__What is asked__:
Copy the data verbatim, starting with the line containing "Webshop (688, 398)" and continuing through the line containing "Ok (63, 2566)".

++++++++++++++++++++

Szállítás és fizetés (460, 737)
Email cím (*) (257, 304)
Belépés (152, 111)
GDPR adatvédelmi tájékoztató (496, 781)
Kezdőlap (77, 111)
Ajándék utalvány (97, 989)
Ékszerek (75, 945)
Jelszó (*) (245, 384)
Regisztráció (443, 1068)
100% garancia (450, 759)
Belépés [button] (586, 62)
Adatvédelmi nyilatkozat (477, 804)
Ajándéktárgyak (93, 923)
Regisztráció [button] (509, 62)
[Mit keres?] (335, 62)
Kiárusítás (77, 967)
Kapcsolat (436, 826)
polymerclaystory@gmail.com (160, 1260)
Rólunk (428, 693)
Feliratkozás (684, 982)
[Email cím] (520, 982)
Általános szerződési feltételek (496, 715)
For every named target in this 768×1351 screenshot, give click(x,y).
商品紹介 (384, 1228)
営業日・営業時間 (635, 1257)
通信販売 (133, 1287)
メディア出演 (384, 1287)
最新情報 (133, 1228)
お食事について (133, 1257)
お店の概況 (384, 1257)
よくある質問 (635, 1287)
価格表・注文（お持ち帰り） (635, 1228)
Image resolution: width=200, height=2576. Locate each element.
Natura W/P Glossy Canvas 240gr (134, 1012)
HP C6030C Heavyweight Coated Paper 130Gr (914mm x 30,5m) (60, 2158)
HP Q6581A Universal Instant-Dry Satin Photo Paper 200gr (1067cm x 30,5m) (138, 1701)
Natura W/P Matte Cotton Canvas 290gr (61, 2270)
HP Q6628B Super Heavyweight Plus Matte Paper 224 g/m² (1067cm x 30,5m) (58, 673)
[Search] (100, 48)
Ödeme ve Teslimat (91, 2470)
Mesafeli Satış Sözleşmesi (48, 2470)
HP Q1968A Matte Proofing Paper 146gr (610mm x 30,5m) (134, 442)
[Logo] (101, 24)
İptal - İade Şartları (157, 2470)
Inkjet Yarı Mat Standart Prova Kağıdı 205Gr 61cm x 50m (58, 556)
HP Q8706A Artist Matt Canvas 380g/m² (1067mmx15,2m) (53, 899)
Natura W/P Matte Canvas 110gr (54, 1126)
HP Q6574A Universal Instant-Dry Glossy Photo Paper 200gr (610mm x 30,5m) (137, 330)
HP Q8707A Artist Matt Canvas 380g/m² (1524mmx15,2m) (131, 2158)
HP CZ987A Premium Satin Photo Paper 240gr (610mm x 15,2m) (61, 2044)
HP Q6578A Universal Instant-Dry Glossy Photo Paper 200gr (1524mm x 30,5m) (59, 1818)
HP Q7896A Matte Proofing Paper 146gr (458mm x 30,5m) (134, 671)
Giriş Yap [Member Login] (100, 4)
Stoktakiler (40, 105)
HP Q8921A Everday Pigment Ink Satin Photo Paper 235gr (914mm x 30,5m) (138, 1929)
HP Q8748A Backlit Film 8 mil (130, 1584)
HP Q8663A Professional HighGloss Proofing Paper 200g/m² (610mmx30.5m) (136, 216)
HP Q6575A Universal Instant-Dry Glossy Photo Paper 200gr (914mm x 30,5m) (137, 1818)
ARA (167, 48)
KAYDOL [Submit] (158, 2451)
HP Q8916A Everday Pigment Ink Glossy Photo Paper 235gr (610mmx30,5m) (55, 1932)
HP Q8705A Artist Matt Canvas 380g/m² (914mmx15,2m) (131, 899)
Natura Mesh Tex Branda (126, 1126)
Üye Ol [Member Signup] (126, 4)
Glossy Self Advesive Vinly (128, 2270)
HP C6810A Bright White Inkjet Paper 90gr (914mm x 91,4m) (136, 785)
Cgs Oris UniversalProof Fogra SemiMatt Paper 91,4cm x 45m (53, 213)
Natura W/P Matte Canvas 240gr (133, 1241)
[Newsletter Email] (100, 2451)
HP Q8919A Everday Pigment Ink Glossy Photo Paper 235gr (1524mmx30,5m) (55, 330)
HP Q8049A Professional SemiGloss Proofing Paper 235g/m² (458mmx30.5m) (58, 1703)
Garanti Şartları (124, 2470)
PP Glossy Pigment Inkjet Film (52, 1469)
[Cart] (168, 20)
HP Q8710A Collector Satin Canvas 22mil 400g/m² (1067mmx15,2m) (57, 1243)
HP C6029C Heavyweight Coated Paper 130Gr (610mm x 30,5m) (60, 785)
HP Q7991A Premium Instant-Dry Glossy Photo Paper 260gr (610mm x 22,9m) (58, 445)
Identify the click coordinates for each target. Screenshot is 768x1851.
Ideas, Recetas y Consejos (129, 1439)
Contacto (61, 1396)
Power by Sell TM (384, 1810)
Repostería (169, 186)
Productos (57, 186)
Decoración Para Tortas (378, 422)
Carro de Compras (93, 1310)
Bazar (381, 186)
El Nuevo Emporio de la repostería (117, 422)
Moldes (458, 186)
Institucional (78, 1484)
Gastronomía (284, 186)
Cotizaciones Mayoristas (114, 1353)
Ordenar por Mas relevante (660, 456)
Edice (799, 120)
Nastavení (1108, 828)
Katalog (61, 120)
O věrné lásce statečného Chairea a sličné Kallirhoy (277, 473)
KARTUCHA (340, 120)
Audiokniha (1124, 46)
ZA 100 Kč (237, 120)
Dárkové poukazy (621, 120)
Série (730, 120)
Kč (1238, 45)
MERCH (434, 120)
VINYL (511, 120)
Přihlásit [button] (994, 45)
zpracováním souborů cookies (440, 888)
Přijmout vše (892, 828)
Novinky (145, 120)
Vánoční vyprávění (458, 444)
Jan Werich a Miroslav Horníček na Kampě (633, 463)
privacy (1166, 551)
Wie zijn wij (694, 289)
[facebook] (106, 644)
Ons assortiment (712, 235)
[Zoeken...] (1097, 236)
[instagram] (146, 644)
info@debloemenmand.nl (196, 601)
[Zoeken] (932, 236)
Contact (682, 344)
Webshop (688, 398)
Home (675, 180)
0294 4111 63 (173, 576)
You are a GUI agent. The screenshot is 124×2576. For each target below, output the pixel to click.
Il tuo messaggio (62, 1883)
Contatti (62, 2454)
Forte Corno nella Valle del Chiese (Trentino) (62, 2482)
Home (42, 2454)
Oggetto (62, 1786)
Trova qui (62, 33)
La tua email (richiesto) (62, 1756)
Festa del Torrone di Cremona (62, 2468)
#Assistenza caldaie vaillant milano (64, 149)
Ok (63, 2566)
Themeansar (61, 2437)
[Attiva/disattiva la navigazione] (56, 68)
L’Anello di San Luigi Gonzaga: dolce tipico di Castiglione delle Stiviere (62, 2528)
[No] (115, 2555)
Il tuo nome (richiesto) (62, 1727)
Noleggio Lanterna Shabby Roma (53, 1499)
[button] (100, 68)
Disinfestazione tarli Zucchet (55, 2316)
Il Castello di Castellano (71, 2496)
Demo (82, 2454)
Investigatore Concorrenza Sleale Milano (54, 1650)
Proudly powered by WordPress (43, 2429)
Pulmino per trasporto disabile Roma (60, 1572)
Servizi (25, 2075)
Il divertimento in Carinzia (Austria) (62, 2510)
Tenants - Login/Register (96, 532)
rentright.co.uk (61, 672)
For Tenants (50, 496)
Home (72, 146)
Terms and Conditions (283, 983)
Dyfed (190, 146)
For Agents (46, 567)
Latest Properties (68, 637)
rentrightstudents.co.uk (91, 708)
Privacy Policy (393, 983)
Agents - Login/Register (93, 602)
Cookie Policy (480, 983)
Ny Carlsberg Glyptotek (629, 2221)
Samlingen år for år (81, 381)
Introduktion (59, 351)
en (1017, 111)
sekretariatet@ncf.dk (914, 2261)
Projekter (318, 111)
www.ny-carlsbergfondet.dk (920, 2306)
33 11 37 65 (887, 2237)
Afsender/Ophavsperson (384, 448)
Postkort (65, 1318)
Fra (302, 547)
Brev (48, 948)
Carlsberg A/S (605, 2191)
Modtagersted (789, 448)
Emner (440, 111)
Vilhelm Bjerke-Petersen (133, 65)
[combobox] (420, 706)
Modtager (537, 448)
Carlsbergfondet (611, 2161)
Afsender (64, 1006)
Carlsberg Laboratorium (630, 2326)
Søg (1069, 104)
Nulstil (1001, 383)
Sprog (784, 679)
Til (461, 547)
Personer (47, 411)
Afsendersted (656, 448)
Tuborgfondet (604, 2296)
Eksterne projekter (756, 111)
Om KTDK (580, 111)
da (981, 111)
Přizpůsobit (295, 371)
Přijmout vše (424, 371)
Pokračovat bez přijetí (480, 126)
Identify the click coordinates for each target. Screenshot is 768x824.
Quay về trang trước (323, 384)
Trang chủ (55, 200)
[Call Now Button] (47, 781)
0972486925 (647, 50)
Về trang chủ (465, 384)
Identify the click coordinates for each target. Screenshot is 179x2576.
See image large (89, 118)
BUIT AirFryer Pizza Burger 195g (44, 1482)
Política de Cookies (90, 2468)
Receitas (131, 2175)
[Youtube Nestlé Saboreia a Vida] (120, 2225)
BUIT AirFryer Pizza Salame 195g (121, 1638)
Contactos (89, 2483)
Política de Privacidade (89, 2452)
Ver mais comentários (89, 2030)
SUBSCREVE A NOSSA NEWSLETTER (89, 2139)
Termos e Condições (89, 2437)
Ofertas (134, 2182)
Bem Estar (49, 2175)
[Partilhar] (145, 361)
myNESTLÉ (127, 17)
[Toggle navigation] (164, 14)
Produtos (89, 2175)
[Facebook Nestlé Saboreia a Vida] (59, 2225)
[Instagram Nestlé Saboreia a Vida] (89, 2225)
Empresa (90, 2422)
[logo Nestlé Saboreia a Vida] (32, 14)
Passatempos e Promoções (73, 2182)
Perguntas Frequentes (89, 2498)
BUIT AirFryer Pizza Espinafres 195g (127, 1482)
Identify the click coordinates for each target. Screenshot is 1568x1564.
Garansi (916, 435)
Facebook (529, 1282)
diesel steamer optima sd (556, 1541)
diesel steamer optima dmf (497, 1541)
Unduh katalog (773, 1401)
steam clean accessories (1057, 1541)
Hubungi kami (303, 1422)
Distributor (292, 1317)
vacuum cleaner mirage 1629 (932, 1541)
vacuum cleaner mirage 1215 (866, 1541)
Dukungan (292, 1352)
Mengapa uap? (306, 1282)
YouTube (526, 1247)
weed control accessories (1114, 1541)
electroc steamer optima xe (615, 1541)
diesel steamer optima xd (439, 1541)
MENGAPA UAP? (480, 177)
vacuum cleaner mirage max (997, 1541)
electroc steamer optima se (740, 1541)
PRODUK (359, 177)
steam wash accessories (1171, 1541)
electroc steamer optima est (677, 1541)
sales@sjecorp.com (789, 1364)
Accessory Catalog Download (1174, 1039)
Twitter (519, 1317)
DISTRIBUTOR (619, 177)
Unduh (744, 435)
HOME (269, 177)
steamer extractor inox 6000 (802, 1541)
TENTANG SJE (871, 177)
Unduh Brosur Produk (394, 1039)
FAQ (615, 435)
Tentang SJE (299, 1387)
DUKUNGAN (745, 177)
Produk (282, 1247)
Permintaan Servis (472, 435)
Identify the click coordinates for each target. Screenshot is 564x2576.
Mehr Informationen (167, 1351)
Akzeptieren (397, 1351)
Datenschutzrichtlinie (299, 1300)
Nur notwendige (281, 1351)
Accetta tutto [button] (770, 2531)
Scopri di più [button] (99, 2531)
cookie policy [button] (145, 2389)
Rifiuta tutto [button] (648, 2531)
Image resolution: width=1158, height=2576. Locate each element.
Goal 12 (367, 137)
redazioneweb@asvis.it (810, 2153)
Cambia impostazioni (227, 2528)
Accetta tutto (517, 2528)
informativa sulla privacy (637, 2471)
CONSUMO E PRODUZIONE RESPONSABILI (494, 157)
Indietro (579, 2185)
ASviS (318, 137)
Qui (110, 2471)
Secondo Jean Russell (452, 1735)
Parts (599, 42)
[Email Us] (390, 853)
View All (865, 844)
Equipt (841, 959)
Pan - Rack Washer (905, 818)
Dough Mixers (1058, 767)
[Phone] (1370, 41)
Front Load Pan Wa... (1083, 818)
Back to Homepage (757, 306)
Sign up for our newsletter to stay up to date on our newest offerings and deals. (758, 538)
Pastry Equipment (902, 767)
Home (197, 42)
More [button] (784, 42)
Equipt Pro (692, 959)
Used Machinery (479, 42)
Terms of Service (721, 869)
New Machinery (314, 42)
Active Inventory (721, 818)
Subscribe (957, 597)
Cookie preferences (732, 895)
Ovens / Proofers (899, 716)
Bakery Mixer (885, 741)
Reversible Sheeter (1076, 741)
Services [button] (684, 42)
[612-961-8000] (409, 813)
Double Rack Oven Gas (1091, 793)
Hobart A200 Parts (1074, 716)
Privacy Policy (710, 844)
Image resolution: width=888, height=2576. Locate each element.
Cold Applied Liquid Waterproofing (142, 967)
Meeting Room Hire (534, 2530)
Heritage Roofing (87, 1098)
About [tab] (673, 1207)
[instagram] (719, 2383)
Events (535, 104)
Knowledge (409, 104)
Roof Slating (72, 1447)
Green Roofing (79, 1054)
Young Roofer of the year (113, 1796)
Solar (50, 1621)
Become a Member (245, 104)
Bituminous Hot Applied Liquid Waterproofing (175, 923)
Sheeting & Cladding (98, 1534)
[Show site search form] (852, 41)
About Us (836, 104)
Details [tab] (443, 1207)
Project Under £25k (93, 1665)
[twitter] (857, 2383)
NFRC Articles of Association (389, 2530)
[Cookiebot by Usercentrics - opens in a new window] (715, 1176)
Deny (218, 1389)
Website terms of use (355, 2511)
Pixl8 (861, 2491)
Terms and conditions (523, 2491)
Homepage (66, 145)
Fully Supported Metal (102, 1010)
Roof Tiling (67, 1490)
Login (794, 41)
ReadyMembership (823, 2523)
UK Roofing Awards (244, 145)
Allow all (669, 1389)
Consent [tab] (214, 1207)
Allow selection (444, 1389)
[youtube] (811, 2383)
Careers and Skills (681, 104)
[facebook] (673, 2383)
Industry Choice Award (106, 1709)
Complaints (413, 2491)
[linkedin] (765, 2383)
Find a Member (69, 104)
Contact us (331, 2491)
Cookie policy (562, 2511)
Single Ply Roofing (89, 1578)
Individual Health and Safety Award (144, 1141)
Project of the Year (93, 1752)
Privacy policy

++++++++++++++++++++

__Complete answer__:
Webshop (688, 398)
Home (675, 180)
0294 4111 63 (173, 576)
You are a GUI agent. The screenshot is 124×2576. For each target below, output the pixel to click.
Il tuo messaggio (62, 1883)
Contatti (62, 2454)
Forte Corno nella Valle del Chiese (Trentino) (62, 2482)
Home (42, 2454)
Oggetto (62, 1786)
Trova qui (62, 33)
La tua email (richiesto) (62, 1756)
Festa del Torrone di Cremona (62, 2468)
#Assistenza caldaie vaillant milano (64, 149)
Ok (63, 2566)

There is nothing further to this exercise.